Given passage:
The recent floods in Masvingo province has left several families in dire need of help. I went down to some parts of the affected places just to try and make sense of the scenarios I had seen on tv. I couldn’t believe the news and my heart was broken to see homes underwater but nothing could prepare me for what I saw and witnessed when I visited Tokwe-Mukosi with my friend, Delta. I remember crying and feeling so helpless at what she had witnessed the previous day. This post is primarily to highlight to people just how much help is needed to assist the people affected. I can never tell their story so I won’t even try.
I hate change, especially if it means uprooting myself from a place of comfort. I feel silly now at the way I freaked out when my phone went bust the other day. The reason why I’m not freaked out because my laptop`s power pack is kaplop is mainly because I have witnessed and learned that some of the most valuable things people have and own are immaterial.
Anyway, the long and the short of this is that- here is a chance for people to show ubuntu with victims of this flooding. There’s need for clothes, food, cooking pots and utensils, tents, water tablets, medication for various illness and conditions, blankets, vehicles to move people, fuel for vehicles, there’s even need for man power to assist with moving people from the homes threatened by the dam to, firstly, the centre points then to the temporary camps (one young woman referred to it as a ‘keep’- all sorts of emotions came to me at that word, but anyway, the point is this) people will still need to be moved from those temporary camps, they need to be assisted to pitch up their own tents as they await to be moved to their permanent new homes. Volunteers are needed.
People need to understand that the government is in no position to pay anyone who volunteers and to this end, they’ve been using civil servants. I’m hoping that people and companies, organisations, churches, communities will heed this call to help out. Remember kuti this is only Tokwe-Mukosi people, we also have Tsholotsho- where I don’t know what is going on. We need people and centres where donations can be dropped off. Remember, that shoe, dress, scarf, blanket, soap, bag (yes, bag- to pack what they have) yes, all that and more is needed by someone who doesn’t have.

Required actions:
1: Answer these questions from the flood post:
(a) With whom did the writer visit Tokwe-Mukosi?
(b) What word did one young woman use for the temporary camps?
(c) Since the government cannot pay volunteers, whom has it been using?
2: Write out the stretch of the flood post from "People need to" through "who doesn’t have.", word for word.

Input data:
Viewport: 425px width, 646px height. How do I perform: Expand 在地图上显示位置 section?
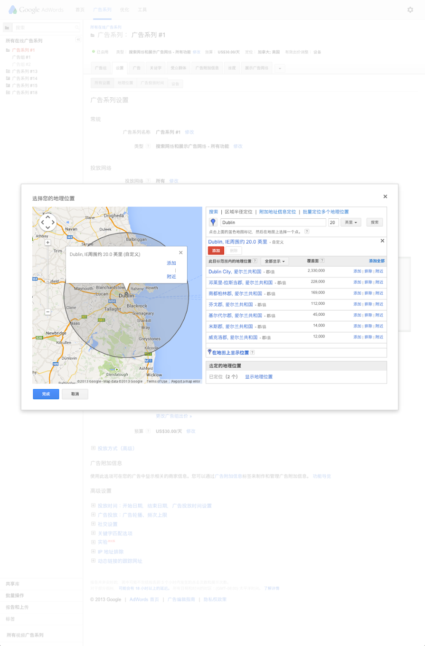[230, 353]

...

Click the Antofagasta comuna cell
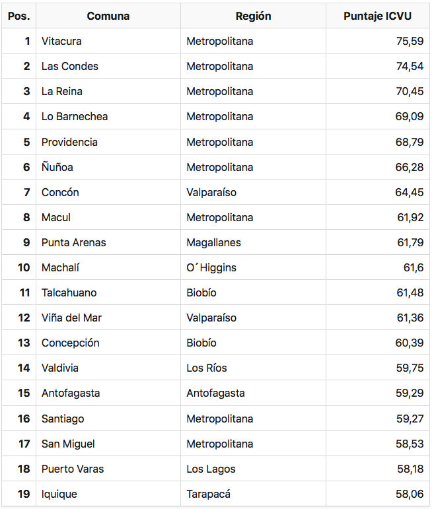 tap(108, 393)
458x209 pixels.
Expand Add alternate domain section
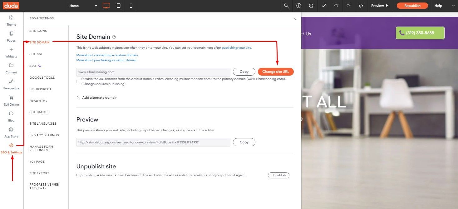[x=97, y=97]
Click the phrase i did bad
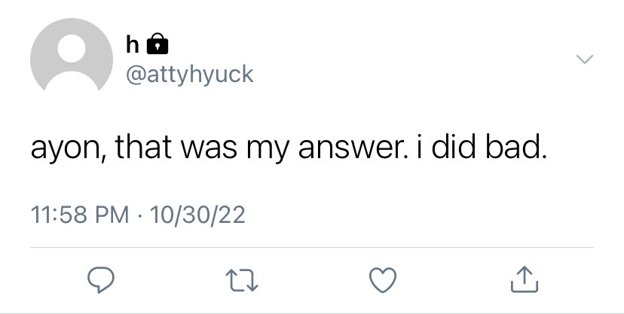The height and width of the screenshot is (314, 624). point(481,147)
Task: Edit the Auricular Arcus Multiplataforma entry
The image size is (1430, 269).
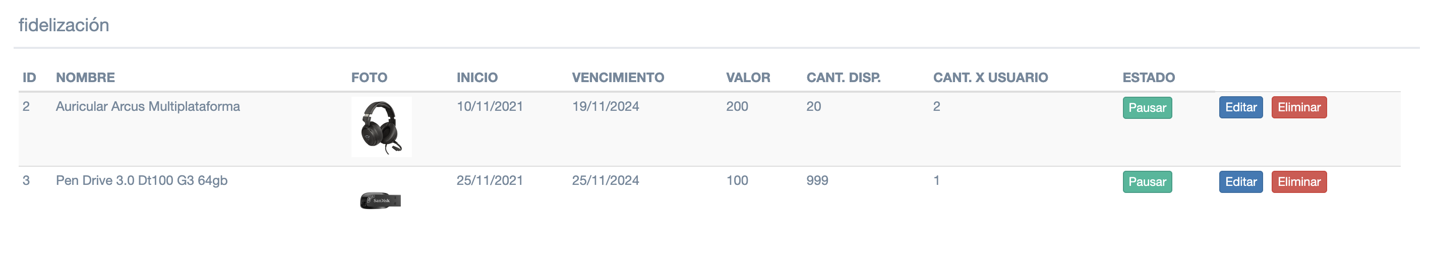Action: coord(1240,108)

Replies:
1:
(a) The writer's friend, Delta.
(b) A "keep."
(c) Civil servants.

2:
People need to understand that the government is in no position to pay anyone who volunteers and to this end, they’ve been using civil servants. I’m hoping that people and companies, organisations, churches, communities will heed this call to help out. Remember kuti this is only Tokwe-Mukosi people, we also have Tsholotsho- where I don’t know what is going on. We need people and centres where donations can be dropped off. Remember, that shoe, dress, scarf, blanket, soap, bag (yes, bag- to pack what they have) yes, all that and more is needed by someone who doesn’t have.